Top of EXERCISE INPUT
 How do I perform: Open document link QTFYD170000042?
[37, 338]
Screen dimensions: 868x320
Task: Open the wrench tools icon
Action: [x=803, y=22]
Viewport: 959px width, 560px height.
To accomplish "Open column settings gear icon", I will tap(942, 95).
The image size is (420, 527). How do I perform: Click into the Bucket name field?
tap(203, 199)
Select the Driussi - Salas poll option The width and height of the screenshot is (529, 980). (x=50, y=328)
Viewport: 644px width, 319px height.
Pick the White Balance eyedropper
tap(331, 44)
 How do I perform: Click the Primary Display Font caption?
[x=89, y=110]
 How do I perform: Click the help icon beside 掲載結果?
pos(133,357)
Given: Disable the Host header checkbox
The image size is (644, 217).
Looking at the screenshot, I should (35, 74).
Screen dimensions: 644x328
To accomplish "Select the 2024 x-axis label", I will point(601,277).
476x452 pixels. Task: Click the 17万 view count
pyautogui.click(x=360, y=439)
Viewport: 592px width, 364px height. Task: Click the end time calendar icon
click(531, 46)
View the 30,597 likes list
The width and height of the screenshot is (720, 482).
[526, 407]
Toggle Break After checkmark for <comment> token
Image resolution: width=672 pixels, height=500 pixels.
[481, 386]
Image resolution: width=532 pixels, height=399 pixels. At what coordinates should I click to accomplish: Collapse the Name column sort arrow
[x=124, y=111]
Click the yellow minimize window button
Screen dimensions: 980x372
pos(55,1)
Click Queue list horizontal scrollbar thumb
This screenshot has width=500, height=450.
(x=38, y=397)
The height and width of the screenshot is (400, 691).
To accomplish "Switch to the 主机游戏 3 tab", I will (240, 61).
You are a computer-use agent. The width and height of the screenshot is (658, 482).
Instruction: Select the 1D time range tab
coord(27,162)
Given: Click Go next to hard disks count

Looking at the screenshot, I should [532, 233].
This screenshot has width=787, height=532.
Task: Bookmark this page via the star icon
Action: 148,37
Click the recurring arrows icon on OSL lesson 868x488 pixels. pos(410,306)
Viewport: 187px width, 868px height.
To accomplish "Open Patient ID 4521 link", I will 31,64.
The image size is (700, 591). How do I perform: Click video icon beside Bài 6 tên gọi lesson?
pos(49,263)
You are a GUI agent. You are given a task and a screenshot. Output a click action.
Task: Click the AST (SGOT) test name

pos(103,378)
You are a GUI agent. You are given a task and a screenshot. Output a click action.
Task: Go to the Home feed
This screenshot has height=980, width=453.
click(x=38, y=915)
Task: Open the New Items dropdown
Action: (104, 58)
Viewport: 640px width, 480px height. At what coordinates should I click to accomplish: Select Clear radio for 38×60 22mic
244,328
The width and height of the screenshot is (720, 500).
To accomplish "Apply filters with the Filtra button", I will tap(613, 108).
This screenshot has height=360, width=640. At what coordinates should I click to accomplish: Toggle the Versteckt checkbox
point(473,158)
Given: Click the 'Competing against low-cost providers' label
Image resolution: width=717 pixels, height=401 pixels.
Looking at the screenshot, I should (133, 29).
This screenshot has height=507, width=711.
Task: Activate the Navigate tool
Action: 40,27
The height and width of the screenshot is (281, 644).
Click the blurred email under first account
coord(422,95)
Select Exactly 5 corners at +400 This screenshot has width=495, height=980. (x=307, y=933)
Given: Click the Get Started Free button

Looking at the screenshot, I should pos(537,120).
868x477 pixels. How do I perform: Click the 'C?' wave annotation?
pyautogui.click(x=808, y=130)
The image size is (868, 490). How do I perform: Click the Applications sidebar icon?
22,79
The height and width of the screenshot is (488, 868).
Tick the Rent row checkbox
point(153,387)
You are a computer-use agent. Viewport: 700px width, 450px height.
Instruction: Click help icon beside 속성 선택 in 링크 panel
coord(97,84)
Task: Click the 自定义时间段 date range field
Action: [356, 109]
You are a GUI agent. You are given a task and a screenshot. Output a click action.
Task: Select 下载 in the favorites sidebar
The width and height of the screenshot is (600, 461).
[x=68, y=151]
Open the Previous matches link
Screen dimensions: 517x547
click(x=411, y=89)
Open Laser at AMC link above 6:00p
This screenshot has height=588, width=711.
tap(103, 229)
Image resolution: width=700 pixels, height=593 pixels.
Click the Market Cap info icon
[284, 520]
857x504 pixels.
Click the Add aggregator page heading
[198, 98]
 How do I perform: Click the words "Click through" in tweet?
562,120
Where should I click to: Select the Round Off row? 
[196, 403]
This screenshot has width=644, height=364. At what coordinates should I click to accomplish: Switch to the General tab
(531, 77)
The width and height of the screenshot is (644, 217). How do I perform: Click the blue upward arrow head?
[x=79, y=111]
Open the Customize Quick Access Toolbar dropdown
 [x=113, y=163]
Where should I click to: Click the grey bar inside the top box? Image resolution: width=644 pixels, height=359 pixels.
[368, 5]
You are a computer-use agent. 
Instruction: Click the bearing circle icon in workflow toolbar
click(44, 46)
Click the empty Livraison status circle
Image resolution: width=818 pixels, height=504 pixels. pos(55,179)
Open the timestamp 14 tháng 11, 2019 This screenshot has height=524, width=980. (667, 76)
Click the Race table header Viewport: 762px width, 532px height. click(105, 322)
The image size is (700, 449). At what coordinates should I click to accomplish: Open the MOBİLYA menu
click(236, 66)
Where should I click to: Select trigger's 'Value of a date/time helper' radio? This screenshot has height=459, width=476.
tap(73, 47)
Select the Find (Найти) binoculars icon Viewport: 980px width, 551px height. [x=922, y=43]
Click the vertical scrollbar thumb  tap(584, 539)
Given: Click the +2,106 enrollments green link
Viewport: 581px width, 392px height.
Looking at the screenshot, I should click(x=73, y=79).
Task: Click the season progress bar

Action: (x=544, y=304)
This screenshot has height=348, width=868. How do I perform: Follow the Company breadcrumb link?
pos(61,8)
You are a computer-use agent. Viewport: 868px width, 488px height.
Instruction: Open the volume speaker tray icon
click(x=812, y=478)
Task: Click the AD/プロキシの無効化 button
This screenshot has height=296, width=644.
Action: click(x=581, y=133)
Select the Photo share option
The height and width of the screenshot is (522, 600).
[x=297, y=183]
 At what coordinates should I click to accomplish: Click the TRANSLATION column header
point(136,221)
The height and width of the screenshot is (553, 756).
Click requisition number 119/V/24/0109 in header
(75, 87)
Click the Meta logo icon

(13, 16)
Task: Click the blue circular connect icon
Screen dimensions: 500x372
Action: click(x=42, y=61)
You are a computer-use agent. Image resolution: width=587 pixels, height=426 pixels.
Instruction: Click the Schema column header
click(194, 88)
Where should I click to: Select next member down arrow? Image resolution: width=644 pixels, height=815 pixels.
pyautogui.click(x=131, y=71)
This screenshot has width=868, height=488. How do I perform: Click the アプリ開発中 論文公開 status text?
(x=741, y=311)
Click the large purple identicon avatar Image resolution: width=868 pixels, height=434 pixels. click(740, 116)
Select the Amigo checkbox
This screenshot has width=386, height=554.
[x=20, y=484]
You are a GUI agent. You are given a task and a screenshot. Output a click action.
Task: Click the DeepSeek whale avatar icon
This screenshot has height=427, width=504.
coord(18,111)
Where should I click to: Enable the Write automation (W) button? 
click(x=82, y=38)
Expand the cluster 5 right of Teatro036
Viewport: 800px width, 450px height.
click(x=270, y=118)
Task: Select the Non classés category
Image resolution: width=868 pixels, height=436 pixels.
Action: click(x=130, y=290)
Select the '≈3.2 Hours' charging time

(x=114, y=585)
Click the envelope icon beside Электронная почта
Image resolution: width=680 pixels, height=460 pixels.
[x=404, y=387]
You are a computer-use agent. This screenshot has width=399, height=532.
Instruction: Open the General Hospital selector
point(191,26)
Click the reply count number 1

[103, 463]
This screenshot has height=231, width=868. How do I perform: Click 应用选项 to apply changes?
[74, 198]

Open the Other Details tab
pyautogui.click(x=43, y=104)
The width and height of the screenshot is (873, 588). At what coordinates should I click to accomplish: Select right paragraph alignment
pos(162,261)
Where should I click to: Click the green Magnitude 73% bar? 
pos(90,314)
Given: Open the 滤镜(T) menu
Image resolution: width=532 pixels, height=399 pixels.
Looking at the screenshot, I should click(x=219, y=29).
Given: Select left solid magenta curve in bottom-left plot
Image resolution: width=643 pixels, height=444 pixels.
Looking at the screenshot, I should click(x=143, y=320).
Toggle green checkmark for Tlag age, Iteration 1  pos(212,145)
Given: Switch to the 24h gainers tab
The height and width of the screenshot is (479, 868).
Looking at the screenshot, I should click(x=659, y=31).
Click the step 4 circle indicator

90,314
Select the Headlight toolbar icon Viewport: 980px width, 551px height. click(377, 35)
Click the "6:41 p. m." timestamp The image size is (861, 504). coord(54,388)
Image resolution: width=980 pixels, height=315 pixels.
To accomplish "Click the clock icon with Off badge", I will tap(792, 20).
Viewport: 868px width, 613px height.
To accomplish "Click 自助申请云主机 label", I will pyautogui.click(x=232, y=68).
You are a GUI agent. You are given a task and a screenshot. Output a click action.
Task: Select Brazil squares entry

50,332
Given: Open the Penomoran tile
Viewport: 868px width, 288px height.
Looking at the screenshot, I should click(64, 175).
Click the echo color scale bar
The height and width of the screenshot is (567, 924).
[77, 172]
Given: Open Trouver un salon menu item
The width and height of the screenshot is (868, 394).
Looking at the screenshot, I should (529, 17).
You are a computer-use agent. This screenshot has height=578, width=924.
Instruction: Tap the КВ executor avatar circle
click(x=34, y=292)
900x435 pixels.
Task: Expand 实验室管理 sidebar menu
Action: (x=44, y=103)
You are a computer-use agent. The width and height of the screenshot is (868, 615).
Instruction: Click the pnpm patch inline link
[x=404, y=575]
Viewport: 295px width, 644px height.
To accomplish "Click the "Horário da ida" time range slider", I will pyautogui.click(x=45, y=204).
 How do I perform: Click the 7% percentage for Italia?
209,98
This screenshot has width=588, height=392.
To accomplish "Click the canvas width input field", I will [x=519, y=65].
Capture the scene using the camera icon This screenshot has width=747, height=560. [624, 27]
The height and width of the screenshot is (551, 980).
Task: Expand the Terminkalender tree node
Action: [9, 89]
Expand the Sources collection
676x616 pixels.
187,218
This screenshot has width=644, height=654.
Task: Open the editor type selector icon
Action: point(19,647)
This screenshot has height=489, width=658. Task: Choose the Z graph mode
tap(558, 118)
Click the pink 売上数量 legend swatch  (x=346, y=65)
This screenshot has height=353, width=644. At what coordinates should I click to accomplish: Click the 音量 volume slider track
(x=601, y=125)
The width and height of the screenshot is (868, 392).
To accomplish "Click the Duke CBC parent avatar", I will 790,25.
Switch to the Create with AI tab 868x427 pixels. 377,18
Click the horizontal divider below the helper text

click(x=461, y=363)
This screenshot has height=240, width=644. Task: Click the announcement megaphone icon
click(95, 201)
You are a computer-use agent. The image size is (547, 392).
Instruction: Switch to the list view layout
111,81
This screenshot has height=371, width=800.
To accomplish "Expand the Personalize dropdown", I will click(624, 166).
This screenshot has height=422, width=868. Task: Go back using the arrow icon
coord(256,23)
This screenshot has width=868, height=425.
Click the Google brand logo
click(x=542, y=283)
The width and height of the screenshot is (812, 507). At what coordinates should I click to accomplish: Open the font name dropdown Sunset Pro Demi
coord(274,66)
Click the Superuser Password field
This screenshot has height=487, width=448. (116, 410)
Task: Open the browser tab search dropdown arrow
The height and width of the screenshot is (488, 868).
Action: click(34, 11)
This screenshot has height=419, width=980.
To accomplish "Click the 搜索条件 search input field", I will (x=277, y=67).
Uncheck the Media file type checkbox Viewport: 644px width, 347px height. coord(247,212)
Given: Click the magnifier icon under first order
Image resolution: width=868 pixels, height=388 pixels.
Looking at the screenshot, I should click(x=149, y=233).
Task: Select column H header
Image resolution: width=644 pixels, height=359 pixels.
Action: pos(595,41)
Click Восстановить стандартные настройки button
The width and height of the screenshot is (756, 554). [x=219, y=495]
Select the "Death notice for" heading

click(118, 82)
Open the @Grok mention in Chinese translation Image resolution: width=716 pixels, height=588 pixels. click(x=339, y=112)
Bottom of EXERCISE INPUT
= ACTION ITEM =
Gather each line of the listing containing the word "checkmark" and show it.

= RESULT OF THE EXERCISE =
Toggle Break After checkmark for <comment> token
Toggle green checkmark for Tlag age, Iteration 1  pos(212,145)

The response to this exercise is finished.